**Task statement**
Report all lines below with the word "computer".

**Stored records**

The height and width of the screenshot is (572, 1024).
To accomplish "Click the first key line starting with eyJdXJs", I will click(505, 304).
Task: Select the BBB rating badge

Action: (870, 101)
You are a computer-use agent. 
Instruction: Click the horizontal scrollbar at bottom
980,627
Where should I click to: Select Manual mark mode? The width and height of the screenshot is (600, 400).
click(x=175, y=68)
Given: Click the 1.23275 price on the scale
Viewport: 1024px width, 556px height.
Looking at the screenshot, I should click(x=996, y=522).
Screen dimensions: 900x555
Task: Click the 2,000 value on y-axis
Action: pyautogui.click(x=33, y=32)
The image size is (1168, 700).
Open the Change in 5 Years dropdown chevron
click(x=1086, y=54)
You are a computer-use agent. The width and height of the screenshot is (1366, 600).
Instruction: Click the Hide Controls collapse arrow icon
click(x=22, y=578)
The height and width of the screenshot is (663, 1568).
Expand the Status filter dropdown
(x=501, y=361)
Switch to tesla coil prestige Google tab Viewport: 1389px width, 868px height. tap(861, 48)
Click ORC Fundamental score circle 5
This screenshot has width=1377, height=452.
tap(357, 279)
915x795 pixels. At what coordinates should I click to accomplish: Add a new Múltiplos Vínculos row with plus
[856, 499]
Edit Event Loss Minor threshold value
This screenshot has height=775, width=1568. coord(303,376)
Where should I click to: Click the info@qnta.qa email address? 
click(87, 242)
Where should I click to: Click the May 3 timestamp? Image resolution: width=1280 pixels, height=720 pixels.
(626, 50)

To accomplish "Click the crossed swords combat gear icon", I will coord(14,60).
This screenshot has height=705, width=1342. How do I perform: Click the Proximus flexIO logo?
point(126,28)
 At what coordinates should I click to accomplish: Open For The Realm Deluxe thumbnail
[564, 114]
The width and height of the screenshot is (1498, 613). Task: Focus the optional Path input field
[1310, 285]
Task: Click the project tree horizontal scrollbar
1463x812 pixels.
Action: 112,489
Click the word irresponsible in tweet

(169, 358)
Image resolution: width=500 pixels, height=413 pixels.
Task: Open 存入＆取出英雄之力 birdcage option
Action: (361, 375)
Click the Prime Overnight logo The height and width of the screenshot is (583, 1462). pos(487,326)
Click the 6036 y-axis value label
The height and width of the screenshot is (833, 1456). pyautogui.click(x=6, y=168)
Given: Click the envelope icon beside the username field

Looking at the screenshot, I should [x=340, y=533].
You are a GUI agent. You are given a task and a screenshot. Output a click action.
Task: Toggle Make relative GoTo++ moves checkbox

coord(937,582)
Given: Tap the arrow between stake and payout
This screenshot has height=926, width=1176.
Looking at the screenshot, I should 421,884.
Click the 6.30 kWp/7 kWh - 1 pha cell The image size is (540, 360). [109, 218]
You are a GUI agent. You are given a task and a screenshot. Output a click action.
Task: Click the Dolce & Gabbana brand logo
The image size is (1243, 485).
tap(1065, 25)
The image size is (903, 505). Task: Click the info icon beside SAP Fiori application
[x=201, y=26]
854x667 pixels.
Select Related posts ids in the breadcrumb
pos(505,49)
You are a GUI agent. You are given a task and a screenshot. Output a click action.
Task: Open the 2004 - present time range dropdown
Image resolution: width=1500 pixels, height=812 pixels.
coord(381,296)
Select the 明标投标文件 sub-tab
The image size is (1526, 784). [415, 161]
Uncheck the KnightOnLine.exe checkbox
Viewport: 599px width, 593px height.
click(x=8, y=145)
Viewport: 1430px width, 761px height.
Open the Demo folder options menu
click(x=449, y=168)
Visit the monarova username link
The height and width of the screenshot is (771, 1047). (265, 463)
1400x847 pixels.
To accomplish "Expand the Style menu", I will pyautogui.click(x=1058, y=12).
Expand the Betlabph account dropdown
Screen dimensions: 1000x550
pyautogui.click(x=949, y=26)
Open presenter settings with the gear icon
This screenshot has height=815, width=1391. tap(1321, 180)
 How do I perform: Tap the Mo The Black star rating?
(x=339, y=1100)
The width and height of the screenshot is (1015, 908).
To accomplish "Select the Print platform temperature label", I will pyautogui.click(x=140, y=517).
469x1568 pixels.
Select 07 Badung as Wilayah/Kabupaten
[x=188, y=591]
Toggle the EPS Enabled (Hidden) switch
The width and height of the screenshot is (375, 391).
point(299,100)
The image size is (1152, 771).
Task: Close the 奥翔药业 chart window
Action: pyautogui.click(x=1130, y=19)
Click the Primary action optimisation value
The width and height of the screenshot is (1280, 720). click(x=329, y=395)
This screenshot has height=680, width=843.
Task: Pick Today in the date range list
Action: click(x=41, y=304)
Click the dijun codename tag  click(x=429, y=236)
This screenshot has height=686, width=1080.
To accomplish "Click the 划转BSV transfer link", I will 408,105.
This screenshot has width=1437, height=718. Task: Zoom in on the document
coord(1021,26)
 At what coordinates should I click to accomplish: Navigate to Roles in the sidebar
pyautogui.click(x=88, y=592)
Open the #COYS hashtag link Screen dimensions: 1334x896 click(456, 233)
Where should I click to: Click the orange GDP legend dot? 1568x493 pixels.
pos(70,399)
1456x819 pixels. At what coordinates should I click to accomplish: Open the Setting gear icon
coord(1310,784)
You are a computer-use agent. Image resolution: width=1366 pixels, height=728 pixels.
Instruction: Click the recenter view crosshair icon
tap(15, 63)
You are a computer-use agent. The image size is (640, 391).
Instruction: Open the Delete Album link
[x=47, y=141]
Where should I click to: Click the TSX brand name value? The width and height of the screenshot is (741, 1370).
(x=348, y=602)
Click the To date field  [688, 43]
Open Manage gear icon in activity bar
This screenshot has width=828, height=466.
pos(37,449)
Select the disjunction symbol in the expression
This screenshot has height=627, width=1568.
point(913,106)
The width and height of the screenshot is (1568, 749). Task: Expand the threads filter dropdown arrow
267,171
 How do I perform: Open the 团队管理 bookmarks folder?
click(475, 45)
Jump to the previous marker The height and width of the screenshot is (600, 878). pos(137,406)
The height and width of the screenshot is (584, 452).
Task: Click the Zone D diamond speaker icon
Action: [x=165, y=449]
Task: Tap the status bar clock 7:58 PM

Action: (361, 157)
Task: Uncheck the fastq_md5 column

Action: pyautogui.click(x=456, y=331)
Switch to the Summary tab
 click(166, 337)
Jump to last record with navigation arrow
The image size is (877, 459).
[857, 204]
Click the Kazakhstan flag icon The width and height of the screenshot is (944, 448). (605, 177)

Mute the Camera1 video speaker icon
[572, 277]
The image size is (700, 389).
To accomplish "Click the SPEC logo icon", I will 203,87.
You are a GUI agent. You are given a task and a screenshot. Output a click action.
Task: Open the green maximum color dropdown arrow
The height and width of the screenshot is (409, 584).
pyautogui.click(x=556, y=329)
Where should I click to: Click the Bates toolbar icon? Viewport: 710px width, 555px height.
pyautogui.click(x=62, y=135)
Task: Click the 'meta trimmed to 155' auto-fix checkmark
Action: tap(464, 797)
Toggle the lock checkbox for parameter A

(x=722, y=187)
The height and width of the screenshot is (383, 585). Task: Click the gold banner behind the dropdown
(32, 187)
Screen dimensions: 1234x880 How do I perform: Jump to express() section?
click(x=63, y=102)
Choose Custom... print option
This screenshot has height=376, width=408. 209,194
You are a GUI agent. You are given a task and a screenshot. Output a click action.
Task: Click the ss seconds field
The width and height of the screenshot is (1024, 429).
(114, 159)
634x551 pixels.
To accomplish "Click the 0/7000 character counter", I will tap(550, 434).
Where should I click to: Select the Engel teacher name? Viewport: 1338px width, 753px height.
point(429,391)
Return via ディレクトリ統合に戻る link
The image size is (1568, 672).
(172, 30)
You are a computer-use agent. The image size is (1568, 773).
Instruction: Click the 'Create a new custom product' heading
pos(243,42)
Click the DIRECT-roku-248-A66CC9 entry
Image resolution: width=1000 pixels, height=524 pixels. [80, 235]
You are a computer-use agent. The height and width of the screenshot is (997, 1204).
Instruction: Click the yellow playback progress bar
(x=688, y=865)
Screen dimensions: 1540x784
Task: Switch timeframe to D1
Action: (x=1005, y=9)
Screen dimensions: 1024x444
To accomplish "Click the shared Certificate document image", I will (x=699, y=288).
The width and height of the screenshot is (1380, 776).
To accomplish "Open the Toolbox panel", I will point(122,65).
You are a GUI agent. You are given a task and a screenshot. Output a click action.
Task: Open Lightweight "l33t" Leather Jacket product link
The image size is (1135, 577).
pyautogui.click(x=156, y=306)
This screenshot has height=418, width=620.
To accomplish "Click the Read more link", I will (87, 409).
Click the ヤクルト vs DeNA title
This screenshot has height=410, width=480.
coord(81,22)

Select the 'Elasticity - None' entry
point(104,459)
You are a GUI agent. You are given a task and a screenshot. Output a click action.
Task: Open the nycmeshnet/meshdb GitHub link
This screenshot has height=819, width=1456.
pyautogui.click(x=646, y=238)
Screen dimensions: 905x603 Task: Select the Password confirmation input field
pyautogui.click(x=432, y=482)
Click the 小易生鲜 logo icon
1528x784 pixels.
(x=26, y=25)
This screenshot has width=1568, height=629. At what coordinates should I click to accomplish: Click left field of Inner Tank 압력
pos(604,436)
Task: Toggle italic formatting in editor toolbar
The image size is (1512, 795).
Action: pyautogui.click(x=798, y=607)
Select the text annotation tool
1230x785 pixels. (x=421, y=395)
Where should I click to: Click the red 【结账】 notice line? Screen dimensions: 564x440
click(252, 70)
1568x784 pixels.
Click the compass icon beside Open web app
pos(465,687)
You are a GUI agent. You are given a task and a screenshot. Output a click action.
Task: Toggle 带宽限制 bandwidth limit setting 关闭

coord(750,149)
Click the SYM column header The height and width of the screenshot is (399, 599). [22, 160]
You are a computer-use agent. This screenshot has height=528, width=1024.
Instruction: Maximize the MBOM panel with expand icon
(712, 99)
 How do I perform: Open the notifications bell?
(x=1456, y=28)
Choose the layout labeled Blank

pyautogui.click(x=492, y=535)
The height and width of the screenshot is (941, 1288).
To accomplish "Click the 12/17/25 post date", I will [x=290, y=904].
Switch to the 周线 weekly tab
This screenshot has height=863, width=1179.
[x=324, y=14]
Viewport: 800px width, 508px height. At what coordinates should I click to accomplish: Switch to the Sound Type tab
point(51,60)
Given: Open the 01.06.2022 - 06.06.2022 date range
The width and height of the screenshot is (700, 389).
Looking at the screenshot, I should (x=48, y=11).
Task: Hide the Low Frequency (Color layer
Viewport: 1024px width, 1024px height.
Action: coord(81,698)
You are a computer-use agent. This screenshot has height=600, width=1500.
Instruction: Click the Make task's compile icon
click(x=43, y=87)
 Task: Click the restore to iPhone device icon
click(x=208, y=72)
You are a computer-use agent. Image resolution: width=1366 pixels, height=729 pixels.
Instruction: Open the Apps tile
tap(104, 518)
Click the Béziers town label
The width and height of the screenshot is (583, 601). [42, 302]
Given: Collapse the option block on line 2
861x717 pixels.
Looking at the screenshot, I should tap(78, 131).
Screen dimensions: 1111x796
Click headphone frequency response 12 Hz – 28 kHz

**Response to the task**
You are a computer-use agent. 
You are a computer-use agent. The width and height of the screenshot is (1366, 600).
You are a computer-use agent. Image resolution: width=1366 pixels, height=728 pixels.
You are a computer-use agent. The image size is (640, 391).
You are a computer-use agent. The image size is (1568, 773).
You are a computer-use agent. The height and width of the screenshot is (997, 1204).
You are a computer-use agent. This screenshot has height=528, width=1024.
You are a computer-use agent. This screenshot has height=600, width=1500.
You are a computer-use agent. Image resolution: width=1366 pixels, height=729 pixels.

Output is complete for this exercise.